After ‘ghosting’ and ‘breadcrumbing’, the new age tech-fuelled dating scenario seems to have come a full circle with ‘haunting’.
Sonia (name changed) was just recovering from heartbreak and had confined herself to her house for months before her gal pals decided it was enough and she needed to step out. She did manage to have some fun with her girlfriends that night. However, when one of her friends posted a picture online, Sonia’s ex started texting her abusive messages. It became clear to her that he was cyber stalking her. But this was more than that, he was also letting her know that she was being watched. Sonia felt as if she was being haunted by a ghost from her past.
After ‘ghosting’ and ‘breadcrumbing’, the dating scenario seems to have come a full circle with ‘haunting’. Being haunted by your ex in the form of stalking online and offline can be quite a harrowing experience.

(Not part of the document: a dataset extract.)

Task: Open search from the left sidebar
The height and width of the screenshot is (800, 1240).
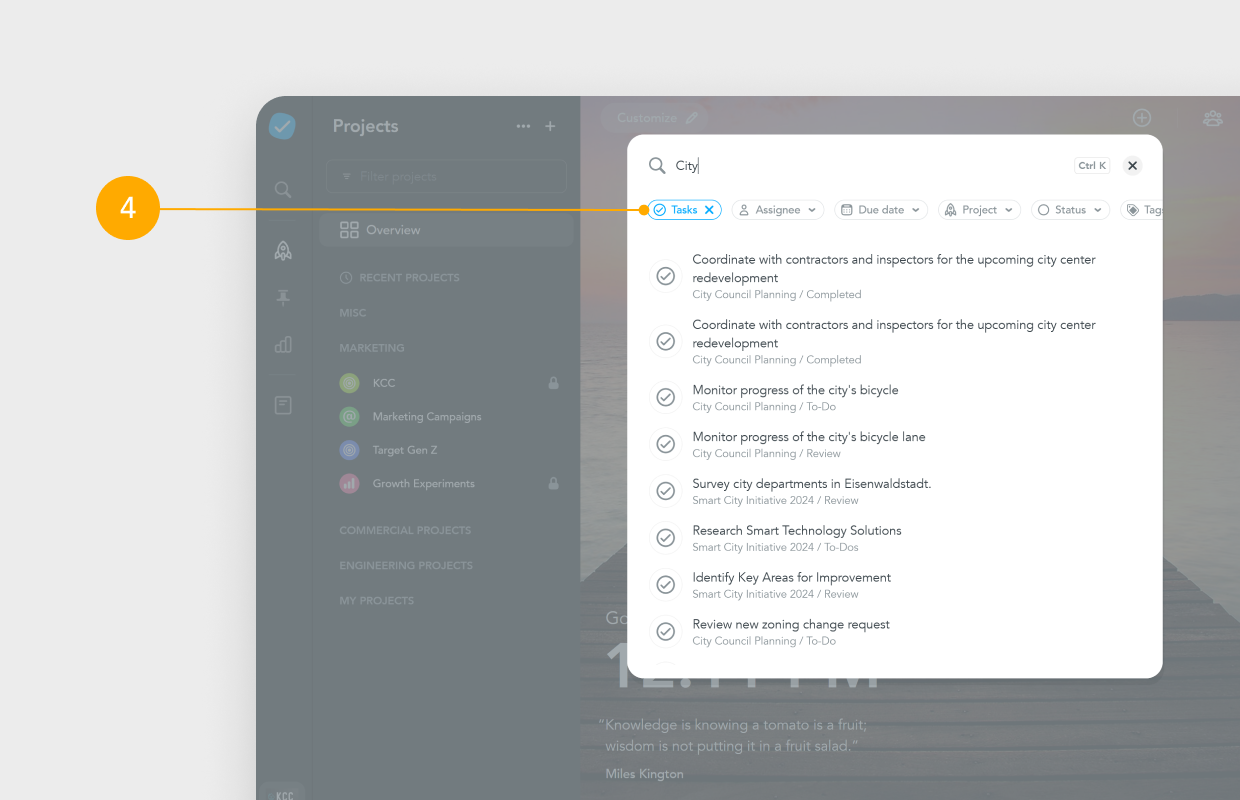Action: point(283,189)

Unfortunately, with technology at everyone’s fingertips, the practice happens to be fairly common now. We ask relationship experts and psychologists what they think about this trend and how damaging such things are to one’s emotional quotient.

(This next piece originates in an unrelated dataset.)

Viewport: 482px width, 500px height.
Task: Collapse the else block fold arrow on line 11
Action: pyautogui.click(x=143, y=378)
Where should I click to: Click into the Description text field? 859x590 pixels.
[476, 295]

Like Sonia, Ananya Singh, a marketing executive, went through a harrowing phase when her year-old relationship ended badly. "It would start with comments, texts and likes on social media. When I blocked him online, he made it a point to comment on posts put up by our mutual friends, which would involve me. An old picture or post with me tagged would become his favourite haunt. Then one time he figured out that I had made a plan with some mutual friends to go to Goa on a vacation. He made plans of his own to ‘bump’ into me there, all because he’d been haunting me online. Luckily, I didn’t end up going for the trip and he made sure everyone knew he felt snubbed because of it! I wasn’t even aware he was keeping an eye on my moves. It's not flattering to have a stalker, and I’ve blocked all his social media accounts,” she says.
Emotional roller coaster
While it can be harrowing to be the one being haunted, it is also very damaging to the one who is haunting. Relationship expert Nisha Jamvwal says, “Ex lovers become like stalkers — obsessive and unable to let go. It's an unhealthy trend that makes you and your ex cling and not move on. Once someone is out of your relationship, you must consciously school yourself to let go and move on rather than troll your ex lover on social media, trying to find out where they are partying, and who all they are meeting. This is a very downward emotional spiral and I’d say one has to distract and detour.”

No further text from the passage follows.